El ministro de Relaciones Exteriores, Comercio Internacional y Culto, Pablo Quirno, protagonizó una escena que dejó al desnudo la doble moral del Gobierno nacional. Tras sufrir una fractura en la mano mientras jugaba al fútbol, el funcionario ironizó en televisión sobre la posibilidad de que le redujeran el salario en el marco de la nueva reforma laboral.
“Gracias a Dios fue antes de la promulgación de la ley”, respondió entre risas al ser consultado sobre si le correspondería una quita del 50% del sueldo, en alusión a uno de los artículos de la Ley de Modernización Laboral que habilita recortes salariales cuando la lesión proviene de una actividad voluntaria considerada riesgosa.

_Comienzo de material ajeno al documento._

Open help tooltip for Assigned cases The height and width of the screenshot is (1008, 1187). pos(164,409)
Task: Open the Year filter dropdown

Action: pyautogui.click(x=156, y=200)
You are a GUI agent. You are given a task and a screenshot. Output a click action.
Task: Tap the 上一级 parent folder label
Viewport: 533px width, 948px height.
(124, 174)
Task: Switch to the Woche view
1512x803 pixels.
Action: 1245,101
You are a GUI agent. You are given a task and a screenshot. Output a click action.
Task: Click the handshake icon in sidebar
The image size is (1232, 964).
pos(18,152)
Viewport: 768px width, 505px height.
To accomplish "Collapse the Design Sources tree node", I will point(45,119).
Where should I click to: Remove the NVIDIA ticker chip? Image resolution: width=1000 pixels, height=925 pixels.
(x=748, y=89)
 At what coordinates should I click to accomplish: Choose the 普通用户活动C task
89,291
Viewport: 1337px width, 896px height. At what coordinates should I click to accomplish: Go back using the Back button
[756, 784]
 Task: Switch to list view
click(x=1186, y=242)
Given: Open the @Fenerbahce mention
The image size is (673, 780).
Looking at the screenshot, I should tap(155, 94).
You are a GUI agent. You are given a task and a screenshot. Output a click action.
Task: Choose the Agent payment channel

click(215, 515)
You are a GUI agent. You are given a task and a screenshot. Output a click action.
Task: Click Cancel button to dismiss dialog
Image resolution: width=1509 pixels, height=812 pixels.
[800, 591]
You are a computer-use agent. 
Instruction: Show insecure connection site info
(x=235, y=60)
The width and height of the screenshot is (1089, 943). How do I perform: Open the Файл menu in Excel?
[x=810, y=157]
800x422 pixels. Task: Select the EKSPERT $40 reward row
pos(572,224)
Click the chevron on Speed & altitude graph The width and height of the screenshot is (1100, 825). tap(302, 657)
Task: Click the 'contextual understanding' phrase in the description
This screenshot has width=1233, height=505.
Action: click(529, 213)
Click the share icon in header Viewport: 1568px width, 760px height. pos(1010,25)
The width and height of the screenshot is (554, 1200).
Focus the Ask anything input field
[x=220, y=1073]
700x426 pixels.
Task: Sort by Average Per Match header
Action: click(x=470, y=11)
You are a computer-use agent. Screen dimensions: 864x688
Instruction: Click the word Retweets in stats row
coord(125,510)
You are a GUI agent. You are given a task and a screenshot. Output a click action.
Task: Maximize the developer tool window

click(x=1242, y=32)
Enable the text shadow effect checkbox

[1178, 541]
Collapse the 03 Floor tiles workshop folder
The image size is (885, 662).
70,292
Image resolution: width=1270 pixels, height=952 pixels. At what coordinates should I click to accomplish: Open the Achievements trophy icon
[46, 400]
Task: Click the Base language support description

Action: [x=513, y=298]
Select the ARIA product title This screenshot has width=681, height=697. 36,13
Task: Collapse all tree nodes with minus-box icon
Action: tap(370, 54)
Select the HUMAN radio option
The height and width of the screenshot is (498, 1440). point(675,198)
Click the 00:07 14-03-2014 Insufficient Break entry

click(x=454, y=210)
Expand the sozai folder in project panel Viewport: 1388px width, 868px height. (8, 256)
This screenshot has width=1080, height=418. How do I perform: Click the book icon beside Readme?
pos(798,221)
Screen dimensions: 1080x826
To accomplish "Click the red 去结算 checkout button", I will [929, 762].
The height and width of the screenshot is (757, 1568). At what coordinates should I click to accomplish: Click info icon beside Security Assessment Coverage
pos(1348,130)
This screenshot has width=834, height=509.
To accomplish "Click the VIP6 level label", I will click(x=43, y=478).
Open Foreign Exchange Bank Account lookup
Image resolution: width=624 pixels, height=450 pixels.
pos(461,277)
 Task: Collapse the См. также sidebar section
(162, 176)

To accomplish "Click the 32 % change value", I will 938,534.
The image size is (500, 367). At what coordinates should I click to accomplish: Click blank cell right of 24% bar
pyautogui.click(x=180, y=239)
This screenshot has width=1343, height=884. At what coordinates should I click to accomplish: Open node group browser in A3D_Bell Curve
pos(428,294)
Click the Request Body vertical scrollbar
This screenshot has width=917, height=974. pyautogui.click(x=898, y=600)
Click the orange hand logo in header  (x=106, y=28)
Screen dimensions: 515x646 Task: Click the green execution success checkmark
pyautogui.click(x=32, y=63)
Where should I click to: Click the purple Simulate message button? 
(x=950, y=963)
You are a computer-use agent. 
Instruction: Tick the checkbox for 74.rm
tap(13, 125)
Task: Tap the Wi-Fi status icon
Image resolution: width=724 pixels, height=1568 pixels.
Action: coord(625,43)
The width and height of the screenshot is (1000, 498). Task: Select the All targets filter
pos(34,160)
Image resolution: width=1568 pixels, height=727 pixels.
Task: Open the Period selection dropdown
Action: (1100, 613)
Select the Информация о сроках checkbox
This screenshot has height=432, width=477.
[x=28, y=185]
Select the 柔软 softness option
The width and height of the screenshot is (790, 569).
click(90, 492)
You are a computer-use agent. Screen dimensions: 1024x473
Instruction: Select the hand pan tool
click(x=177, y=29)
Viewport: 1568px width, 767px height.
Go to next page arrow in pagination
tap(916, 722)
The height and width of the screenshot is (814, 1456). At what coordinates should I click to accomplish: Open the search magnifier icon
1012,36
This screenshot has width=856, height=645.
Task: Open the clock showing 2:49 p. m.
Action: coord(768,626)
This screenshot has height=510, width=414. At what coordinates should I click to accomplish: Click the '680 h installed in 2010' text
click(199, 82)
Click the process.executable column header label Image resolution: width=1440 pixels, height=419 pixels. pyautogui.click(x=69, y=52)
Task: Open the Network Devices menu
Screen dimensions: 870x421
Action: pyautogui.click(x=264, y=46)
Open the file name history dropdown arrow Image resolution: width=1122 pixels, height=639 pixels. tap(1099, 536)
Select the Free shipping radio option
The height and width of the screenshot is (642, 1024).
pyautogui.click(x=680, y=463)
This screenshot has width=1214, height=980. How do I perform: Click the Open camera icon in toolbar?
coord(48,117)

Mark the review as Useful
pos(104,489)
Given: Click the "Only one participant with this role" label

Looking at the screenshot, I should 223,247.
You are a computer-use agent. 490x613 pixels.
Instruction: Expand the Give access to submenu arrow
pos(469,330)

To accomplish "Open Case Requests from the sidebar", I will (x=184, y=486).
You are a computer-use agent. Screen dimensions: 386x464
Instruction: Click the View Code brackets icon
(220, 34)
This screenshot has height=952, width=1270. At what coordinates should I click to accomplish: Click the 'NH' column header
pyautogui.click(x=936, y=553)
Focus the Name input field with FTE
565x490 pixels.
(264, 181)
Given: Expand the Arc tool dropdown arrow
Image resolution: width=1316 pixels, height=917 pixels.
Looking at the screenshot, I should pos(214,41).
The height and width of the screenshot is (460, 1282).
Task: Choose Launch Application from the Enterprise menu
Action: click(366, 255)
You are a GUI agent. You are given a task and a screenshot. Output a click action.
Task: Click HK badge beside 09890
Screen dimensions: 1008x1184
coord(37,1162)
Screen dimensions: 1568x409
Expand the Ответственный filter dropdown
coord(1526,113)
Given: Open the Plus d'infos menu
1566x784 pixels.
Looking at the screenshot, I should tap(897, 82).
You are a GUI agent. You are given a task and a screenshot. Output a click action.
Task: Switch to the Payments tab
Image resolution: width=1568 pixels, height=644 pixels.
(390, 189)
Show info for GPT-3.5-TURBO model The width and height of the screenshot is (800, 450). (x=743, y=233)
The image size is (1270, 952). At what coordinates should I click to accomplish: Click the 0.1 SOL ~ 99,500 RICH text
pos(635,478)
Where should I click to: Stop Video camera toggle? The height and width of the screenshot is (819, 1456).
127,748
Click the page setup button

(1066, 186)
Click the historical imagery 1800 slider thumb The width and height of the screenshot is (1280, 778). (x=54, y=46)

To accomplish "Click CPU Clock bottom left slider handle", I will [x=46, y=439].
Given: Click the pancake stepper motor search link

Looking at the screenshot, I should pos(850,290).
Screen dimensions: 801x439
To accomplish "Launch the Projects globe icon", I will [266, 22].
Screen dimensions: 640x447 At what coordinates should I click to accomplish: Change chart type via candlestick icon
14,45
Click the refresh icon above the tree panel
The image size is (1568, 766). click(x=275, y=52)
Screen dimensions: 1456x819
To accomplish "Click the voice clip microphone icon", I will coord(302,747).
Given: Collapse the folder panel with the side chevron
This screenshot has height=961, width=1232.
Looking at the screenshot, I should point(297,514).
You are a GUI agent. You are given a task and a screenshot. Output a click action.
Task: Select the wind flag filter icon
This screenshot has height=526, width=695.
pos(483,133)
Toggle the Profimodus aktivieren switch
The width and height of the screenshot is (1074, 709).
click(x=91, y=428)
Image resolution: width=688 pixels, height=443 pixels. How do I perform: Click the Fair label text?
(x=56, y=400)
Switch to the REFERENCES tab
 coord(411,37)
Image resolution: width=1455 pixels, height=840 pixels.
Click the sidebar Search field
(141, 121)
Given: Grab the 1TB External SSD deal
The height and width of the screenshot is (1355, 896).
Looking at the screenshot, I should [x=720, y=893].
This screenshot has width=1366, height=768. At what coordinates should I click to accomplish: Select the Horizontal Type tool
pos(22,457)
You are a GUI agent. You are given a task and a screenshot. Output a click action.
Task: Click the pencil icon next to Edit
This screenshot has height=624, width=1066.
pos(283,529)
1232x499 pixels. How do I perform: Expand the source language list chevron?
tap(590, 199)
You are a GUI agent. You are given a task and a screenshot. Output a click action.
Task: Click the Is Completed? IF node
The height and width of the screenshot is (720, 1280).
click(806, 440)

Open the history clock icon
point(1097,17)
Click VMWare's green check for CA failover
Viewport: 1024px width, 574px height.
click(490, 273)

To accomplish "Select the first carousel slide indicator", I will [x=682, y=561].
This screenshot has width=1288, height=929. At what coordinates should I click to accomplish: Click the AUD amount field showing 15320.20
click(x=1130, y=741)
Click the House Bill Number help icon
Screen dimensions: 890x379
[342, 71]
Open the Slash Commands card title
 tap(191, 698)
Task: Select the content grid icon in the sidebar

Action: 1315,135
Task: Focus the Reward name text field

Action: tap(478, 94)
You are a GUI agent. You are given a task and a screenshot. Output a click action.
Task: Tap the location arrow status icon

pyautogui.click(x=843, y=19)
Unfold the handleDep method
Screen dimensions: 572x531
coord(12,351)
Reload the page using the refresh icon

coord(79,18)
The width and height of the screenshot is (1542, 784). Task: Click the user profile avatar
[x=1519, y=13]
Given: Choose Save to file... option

El comentario, lejos de ser una simple broma, expuso el contraste entre el discurso oficial y el impacto real de la norma. La reforma impulsada por el presidente Javier Milei modifica el esquema que garantizaba el pago íntegro del salario ante accidentes o enfermedades con certificación médica. Con el nuevo marco, el trabajador podría cobrar apenas el 50% de su sueldo en determinadas circunstancias, e incluso menos en otros supuestos.
Mientras miles de empleados del sector privado miran con preocupación la pérdida de derechos y la reducción de ingresos en un contexto de inflación y recesión, un alto funcionario del Gobierno eligió el sarcasmo para referirse a la medida.
El episodio fue interpretado por distintos sectores como una muestra de insensibilidad y desconexión con la realidad social. En momentos en que crece el malestar por despidos, cierres de empresas y caída del poder adquisitivo, el chiste del canciller no pasó inadvertido y volvió a encender el debate sobre el alcance y la equidad de la reforma laboral.